It was at the 2010 Chicago Auto Show that we first saw the radically-designed DeltaWing concept, which was unveiled by chief designer Ben Bowlby as a potential replacement for the chassis used in IndyCar. Promising incredible fuel economy, the DeltaWing racer found a natural home in endurance racing, where it even competed in the 24 Hours of Le Mans back in 2012.
About a year ago, DeltaWing Technologies, an offshoot of the DeltaWing Racing operation behind the radically-styled race car, revealed a road-going version equipped with conventional doors and a four-seat layout. Now, DeltaWing has revealed some spectacular—if proven—fuel economy figures for the road car, which the company hopes will persuade major automakers to license the patented, narrow-front design.

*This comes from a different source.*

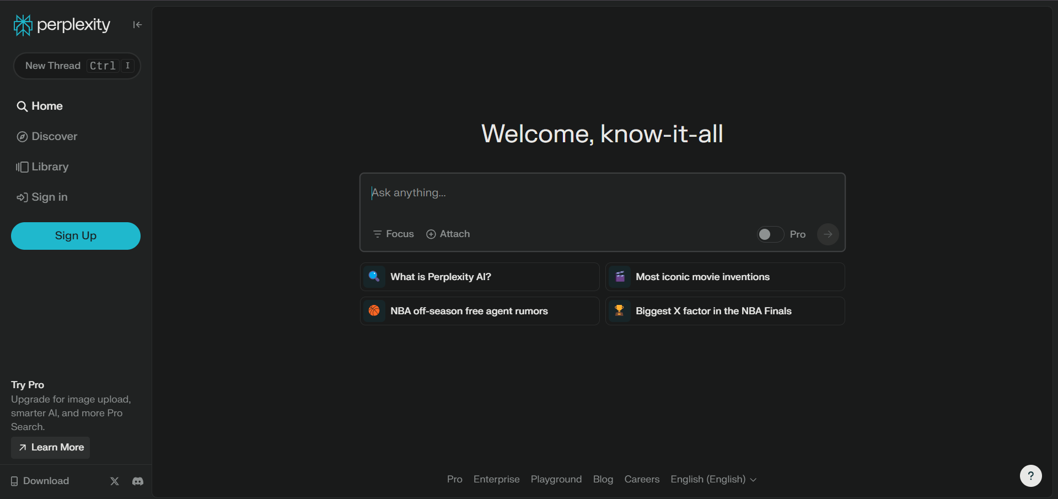Open the Careers page
The width and height of the screenshot is (1058, 499).
(641, 479)
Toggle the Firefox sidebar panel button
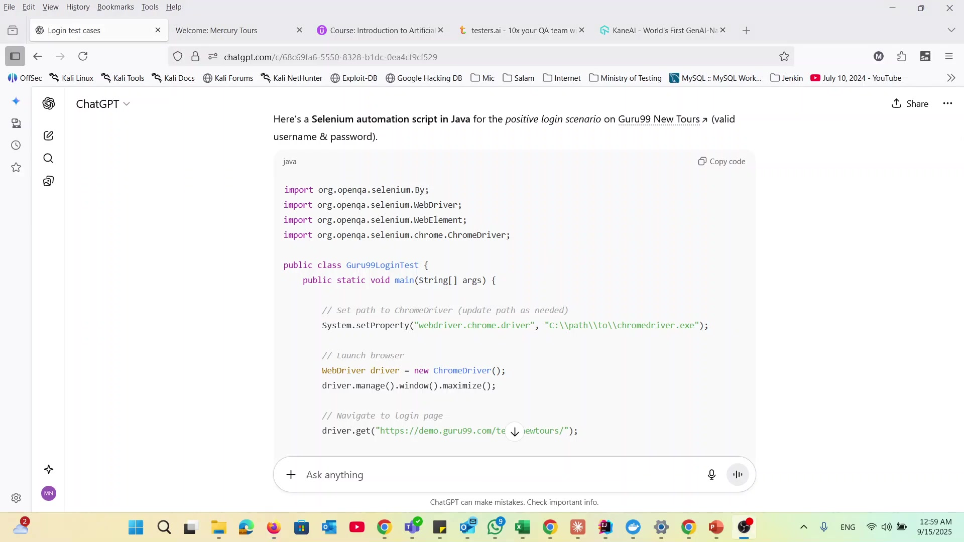964x542 pixels. point(15,56)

DeltaWing doesn’t plan to build any cars itself. Instead, the company plans to partner with automakers that share its vision of reducing fuel consumption and lowering emissions by creating cars that are much lighter and more aerodynamic than what you find today. The design can also be used to create a two-seat sports car that will be ideal for GT racing, something DeltaWing has confirmed it’s also working on.
But getting back to the road car, DeltaWing boasts that independent engineering analysis, using metrics such as weight, power, drag coefficient, and much more, shows that the car would return an EPA-rated fuel economy of almost 74 mpg highway. The combined figure would be over 57 mpg, the company says. Those figures would not only make it America's most fuel efficient internal combustion engine vehicle, it would meet the 54.5 mpg CAFE standard coming into force in 2025. The figures were calculated based on a 138-horsepower 1.4-liter gasoline engine being fitted to the car.
As for the new GT race car, DeltaWing is working on a concept now and expects to reveal it in full later this year. It will be designed to demonstrate that with far less horsepower than many of today's best sports cars, a two-seat performance car based on the DeltaWing architecture would deliver the same performance, yet with previously unimagined fuel economy and efficiency. DeltaWing sees the race car project as being a major step toward demonstrating the potential of its unique design, for both race and road applications.
Overseeing the development of the GT race car will be DeltaWing’s new engineering chief Brian Willis. He will also oversee the development of two- and four-seat versions of the DeltaWing road car that will be used for real-world testing.